Kenneth Roth est le directeur exécutif de Human Rights Watch (HRW). L’ONG publie, jeudi 13 janvier, son rapport annuel sur la situation des droits humains dans les 110 pays où elle est particulièrement active. Il revient sur la situation des Etats de l’ex-Union soviétique (URSS), trente ans après sa chute.
Comment interprétez-vous les récentes émeutes au Kazakhstan et la répression orchestrée par le président Kassym-Jomart Tokaïev avec le soutien de la Russie de Vladimir Poutine ?
Ces événements s’inscrivent dans deux dynamiques différentes. D’abord, un soulèvement populaire en réaction à l’augmentation des prix du gaz.

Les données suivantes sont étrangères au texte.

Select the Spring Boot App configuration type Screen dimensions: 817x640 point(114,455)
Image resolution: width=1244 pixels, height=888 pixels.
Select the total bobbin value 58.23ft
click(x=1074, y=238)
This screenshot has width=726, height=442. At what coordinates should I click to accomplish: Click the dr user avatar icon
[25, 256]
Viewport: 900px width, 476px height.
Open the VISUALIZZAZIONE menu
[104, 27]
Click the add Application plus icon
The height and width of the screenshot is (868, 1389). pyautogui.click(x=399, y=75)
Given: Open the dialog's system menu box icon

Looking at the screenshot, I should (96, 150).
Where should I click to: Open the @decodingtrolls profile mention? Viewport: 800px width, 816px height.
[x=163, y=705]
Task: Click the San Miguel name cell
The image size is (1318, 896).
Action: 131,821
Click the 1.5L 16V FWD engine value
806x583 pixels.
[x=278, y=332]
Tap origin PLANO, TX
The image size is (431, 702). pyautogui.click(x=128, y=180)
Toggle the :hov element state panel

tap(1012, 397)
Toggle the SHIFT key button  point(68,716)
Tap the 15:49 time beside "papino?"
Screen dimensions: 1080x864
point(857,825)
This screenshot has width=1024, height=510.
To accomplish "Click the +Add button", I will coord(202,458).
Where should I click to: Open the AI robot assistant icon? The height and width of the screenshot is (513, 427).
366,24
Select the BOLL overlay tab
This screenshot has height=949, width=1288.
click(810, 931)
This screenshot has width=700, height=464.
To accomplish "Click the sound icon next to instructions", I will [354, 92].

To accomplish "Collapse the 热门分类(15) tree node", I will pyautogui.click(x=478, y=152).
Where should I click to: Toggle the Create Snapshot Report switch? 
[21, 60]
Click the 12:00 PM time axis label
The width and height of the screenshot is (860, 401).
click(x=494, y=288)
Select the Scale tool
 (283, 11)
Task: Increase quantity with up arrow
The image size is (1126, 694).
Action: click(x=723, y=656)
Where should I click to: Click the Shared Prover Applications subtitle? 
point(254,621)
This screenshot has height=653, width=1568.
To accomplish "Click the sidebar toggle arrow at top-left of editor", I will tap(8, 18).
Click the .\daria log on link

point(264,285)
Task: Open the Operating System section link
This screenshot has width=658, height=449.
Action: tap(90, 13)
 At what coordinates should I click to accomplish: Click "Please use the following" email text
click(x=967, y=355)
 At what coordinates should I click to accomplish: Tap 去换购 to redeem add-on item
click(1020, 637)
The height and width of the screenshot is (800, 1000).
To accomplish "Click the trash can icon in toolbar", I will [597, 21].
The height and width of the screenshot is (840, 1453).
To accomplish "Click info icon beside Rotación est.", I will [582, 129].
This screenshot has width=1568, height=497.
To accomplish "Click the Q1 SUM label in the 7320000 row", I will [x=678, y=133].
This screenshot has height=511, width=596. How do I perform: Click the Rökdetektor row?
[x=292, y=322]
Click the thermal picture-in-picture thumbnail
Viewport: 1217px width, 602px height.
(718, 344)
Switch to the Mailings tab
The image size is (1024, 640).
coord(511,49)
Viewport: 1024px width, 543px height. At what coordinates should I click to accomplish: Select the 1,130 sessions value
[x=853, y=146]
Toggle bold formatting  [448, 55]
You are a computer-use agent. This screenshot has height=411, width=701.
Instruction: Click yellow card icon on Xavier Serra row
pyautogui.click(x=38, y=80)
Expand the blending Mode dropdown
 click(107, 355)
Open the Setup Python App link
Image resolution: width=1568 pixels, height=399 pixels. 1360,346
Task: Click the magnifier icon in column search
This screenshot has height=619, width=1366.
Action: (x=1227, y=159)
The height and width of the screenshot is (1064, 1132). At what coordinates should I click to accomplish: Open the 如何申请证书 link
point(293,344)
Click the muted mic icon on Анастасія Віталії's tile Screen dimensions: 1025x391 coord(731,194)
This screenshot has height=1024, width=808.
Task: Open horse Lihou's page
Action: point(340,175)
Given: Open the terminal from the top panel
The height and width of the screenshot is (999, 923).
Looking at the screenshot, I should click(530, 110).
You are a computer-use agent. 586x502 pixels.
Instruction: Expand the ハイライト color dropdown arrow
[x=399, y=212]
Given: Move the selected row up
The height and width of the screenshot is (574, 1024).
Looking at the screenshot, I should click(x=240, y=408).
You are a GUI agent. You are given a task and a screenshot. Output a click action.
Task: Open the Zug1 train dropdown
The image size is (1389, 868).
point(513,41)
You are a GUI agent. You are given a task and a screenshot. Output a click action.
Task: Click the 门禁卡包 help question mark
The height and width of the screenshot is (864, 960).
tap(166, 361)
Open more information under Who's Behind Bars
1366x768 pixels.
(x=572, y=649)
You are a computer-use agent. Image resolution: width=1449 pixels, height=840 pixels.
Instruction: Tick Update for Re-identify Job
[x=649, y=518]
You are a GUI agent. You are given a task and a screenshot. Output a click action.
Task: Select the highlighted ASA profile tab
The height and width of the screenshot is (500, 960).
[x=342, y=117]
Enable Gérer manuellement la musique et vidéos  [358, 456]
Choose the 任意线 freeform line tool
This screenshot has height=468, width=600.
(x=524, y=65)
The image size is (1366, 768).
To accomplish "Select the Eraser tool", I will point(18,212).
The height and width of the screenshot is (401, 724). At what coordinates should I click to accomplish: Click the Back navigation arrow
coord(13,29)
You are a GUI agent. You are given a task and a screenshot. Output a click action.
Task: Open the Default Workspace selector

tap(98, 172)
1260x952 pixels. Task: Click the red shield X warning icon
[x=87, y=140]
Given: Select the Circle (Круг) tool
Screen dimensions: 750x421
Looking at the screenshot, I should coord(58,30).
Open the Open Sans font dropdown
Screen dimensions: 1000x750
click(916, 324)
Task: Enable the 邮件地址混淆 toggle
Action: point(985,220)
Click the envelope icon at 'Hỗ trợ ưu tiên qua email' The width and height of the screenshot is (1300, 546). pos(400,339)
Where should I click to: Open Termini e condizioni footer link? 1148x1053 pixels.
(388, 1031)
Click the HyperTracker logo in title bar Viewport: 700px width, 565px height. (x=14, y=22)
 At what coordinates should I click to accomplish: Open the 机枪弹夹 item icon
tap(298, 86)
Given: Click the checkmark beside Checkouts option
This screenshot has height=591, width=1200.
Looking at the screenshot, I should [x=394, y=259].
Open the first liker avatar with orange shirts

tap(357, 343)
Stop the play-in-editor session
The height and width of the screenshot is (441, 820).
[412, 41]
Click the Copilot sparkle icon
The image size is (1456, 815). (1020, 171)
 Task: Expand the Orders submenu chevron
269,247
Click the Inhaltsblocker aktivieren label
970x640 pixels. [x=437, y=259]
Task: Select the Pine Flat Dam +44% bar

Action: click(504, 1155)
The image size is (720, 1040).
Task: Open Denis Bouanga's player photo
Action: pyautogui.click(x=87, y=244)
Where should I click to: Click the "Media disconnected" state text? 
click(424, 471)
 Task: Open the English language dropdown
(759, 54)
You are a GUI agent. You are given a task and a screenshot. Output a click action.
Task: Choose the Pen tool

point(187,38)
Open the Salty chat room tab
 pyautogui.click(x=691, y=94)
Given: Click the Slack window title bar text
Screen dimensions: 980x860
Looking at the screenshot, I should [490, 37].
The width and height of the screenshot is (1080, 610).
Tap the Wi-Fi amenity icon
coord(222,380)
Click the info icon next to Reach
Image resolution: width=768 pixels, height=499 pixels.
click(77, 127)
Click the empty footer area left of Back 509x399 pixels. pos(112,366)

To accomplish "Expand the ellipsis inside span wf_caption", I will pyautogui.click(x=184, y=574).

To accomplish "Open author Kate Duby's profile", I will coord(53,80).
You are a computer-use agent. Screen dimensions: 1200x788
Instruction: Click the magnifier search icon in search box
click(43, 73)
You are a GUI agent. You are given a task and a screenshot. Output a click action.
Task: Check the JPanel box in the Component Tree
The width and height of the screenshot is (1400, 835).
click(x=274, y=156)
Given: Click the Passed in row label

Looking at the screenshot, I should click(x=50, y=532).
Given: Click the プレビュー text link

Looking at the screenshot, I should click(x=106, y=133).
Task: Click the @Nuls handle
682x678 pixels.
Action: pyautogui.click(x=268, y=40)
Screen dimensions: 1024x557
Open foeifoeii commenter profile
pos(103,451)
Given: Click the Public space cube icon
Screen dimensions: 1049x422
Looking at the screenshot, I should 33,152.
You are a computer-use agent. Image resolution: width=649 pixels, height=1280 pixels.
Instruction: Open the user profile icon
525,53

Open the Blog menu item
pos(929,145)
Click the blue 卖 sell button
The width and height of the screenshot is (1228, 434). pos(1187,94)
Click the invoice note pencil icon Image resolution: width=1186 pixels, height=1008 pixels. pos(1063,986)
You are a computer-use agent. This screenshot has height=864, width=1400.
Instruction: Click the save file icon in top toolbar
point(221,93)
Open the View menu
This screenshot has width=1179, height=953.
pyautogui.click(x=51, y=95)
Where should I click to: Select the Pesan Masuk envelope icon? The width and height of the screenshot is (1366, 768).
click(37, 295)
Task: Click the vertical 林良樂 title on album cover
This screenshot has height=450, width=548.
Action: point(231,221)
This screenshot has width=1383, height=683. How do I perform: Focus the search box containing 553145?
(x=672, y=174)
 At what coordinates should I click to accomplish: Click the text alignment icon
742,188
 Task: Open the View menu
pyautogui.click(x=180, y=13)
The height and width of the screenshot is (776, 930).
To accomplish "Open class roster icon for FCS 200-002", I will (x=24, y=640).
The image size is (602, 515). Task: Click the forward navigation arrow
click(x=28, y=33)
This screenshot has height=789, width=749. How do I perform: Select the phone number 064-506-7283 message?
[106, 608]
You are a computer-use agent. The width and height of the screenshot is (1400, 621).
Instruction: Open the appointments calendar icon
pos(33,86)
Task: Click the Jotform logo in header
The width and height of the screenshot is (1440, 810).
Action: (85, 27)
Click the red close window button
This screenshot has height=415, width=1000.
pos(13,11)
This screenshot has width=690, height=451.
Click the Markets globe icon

Cette protestation a très vite exprimé un mécontentement plus large contre le régime autocratique au pouvoir dans ce pays. Puis, en quelques jours, ce phénomène s’est accompagné d’une lutte pour le pouvoir entre les proches du président Tokaïev et ceux de l’ancien dirigeant Noursoultan Nazarbaïev.
Il n’est pas surprenant que le Kremlin se soit montré très attentif à la situation pour éviter toute possibilité de déstabilisation, comme cela a été le cas ailleurs dans la région ces dernières années face à des « révolutions de couleur ». Ainsi, les trois pays de la région qui concentrent les efforts de l’armée russe sont des Etats qui ont connu une sorte de poussée démocratique. Le Kazakhstan entre dans cette catégorie, tout comme la Biélorussie, où le président Alexandre Loukachenko a probablement perdu les élections de 2020 avant de réprimer de façon violente son opposition.
Seule l’Ukraine a pu réaliser son ambition démocratique. A mon avis, c’est d’ailleurs la proximité de la démocratie ukrainienne qui fait peur à Vladimir Poutine, beaucoup plus que la menace de voir un jour ce pays rejoindre l’OTAN. Le durcissement de Moscou s’explique par la crainte de toute forme de changements démocratiques chez elle et chez ses voisins.
A propos de la Biélorussie, que pensez-vous de la tentative, en 2021, d’instrumentaliser les migrants en les faisant venir sur la frontière polonaise ?
Il s’agissait, pour Alexandre Loukachenko, de protester contre les sanctions prises à son encontre par l’Union européenne (UE), mais ce calcul cynique n’a pas fonctionné. Il a dû y renoncer car les migrants massés sur la frontière n’ont pas pu passer vers la Pologne. Le gouvernement polonais a saisi l’occasion pour tenter de détourner l’attention suscitée en Europe par ses propres dérives, comme la réforme contestée de la justice, en brandissant un discours xénophobe.
Dans cette affaire, l’UE a d’ailleurs agi de façon misérable lorsque Varsovie a décidé de refouler ces personnes. Elle a fermé les yeux, un peu comme cela se passe aussi en Grèce. C’est une façon de violer les conventions internationales sur l’asile.